HOW TO COMPLETE THIS TASK:
From the line containing "Viewport: 600px width, 521px height." to the end of the entries, return every line exactly, both ends included, and add nothing.

[[ INFORMATION SUPPLIED open ]]

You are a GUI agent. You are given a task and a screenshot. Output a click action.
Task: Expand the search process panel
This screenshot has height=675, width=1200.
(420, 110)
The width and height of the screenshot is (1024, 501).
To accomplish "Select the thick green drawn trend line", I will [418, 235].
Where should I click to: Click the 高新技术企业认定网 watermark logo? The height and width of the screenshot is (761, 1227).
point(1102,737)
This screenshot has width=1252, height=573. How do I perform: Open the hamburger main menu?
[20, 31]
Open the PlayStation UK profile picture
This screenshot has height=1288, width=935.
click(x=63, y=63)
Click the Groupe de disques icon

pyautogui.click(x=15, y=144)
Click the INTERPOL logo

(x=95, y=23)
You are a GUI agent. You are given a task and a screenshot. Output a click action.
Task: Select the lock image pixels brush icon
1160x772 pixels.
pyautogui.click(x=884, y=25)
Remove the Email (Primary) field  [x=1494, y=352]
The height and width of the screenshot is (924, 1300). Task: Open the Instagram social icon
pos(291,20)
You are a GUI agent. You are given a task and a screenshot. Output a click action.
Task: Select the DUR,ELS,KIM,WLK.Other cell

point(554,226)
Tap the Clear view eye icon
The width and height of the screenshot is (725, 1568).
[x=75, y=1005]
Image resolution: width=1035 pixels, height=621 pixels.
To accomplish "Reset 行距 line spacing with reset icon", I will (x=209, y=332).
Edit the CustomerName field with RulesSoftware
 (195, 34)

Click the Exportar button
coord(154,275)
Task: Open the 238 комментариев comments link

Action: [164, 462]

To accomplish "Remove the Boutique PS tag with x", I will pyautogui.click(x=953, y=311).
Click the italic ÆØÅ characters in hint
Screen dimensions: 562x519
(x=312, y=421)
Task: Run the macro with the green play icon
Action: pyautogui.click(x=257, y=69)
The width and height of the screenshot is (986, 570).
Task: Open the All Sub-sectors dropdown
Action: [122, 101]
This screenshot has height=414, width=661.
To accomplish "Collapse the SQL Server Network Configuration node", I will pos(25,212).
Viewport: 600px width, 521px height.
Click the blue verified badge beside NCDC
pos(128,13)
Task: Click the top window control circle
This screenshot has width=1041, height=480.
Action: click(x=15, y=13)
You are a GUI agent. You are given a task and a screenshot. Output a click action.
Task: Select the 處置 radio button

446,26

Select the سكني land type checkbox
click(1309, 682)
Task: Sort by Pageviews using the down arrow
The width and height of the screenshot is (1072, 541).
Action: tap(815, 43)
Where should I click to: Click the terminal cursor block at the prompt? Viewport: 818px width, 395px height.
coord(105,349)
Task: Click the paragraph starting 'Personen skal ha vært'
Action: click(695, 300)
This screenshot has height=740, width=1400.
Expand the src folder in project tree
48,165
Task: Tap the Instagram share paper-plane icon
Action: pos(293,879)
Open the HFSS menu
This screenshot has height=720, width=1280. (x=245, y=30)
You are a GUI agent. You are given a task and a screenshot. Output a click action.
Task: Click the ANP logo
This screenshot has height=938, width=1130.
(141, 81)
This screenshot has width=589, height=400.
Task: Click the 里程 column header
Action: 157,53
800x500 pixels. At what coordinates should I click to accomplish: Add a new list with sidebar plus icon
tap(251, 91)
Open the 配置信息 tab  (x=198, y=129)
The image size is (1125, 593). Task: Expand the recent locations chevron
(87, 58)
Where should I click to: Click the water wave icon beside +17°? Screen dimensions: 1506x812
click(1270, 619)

[[ INFORMATION SUPPLIED closed ]]

REPLY:
Viewport: 600px width, 521px height.
Click the blue verified badge beside NCDC
pos(128,13)
Task: Click the top window control circle
This screenshot has width=1041, height=480.
Action: click(x=15, y=13)
You are a GUI agent. You are given a task and a screenshot. Output a click action.
Task: Select the 處置 radio button

446,26

Select the سكني land type checkbox
click(1309, 682)
Task: Sort by Pageviews using the down arrow
The width and height of the screenshot is (1072, 541).
Action: tap(815, 43)
Where should I click to: Click the terminal cursor block at the prompt? Viewport: 818px width, 395px height.
coord(105,349)
Task: Click the paragraph starting 'Personen skal ha vært'
Action: click(695, 300)
This screenshot has height=740, width=1400.
Expand the src folder in project tree
48,165
Task: Tap the Instagram share paper-plane icon
Action: pos(293,879)
Open the HFSS menu
This screenshot has height=720, width=1280. (x=245, y=30)
You are a GUI agent. You are given a task and a screenshot. Output a click action.
Task: Click the ANP logo
This screenshot has height=938, width=1130.
(141, 81)
This screenshot has width=589, height=400.
Task: Click the 里程 column header
Action: 157,53
800x500 pixels. At what coordinates should I click to accomplish: Add a new list with sidebar plus icon
tap(251, 91)
Open the 配置信息 tab  (x=198, y=129)
The image size is (1125, 593). Task: Expand the recent locations chevron
(87, 58)
Where should I click to: Click the water wave icon beside +17°? Screen dimensions: 1506x812
click(1270, 619)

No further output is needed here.